BlackRock says adding staking to an Ethereum ETF brings the product much closer to what spot Bitcoin ETFs achieved for mainstream investors: simple access wrapped in a familiar fund structure, but with more of the asset’s native economics preserved. In a March 13 CNBC Crypto World interview, BlackRock’s Robert Mitchnick argued that a staked ether ETF could sharpen Ethereum’s institutional case at a time when fund flows are showing persistent demand for regulated crypto exposure.
Why Staking Could Complete Ether’s ETF Case
Mitchnick said staking yield addresses a gap that existed in the first wave of ether exchange-traded products. “In some respects, we think about what the ETPs did for Bitcoin. That was pretty close to a silver bullet for a lot of investors in terms of being able to access Bitcoin in a super convenient, turnkey, accessible, low-cost way,” he said. “It wasn’t quite the same for the original ETPs and ether because you didn’t have the staking yield capture as part of it.”

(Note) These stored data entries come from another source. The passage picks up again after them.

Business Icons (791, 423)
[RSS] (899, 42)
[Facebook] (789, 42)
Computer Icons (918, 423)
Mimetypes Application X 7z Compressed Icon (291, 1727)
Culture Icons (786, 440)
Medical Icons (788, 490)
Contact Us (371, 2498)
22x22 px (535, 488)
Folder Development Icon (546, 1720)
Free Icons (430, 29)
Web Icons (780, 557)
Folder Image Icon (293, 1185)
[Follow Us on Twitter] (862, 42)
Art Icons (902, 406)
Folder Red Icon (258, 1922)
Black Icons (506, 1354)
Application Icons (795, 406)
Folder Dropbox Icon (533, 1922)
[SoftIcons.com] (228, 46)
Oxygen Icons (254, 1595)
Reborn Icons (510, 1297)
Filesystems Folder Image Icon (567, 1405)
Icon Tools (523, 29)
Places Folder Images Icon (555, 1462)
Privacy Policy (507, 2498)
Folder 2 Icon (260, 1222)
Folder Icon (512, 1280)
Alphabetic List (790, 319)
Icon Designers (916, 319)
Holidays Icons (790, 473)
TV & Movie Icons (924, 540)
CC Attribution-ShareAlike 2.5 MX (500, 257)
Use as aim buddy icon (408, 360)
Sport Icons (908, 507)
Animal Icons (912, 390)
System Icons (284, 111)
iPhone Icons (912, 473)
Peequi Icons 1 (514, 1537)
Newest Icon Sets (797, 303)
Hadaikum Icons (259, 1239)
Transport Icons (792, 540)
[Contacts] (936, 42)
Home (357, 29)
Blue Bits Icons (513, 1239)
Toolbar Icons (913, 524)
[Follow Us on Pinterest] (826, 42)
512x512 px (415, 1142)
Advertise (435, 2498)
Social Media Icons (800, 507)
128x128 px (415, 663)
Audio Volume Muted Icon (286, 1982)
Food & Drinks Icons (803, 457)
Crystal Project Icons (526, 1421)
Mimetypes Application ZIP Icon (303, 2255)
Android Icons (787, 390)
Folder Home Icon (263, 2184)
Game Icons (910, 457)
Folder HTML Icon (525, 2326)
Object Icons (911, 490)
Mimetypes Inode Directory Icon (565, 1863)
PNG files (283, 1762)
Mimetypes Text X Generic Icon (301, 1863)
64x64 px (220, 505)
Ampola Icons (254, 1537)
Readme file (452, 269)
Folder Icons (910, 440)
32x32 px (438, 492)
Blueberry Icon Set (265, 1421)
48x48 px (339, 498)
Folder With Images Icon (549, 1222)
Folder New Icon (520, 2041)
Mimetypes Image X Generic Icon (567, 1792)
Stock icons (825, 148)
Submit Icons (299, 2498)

That distinction matters because BlackRock does not frame ether the way it frames bitcoin. Mitchnick described bitcoin as an “emerging monetary alternative” with digital gold characteristics, while calling Ethereum “very clearly a technology-centric bet around blockchain innovation and the various use cases of Ether and digital assets.” In his telling, that means ETH is still likely to be assessed more like a tech or venture-style allocation than a core macro hedge, but staking makes the package more compelling for investors weighing whether the exposure belongs in a portfolio at all.
He pointed to the early asset-gathering success of ether ETPs as evidence that demand already exists even without yield. Mitchnick noted that ETH was “the third fastest ETF in history to reach 10 billion in AUM after IBIT and FBTC,” but said those products still carried “this limitation.” With staking built in, he said, ether becomes “much closer” to the Bitcoin ETF template that worked so well: a straightforward exposure vehicle that is easier for allocators to own through traditional rails.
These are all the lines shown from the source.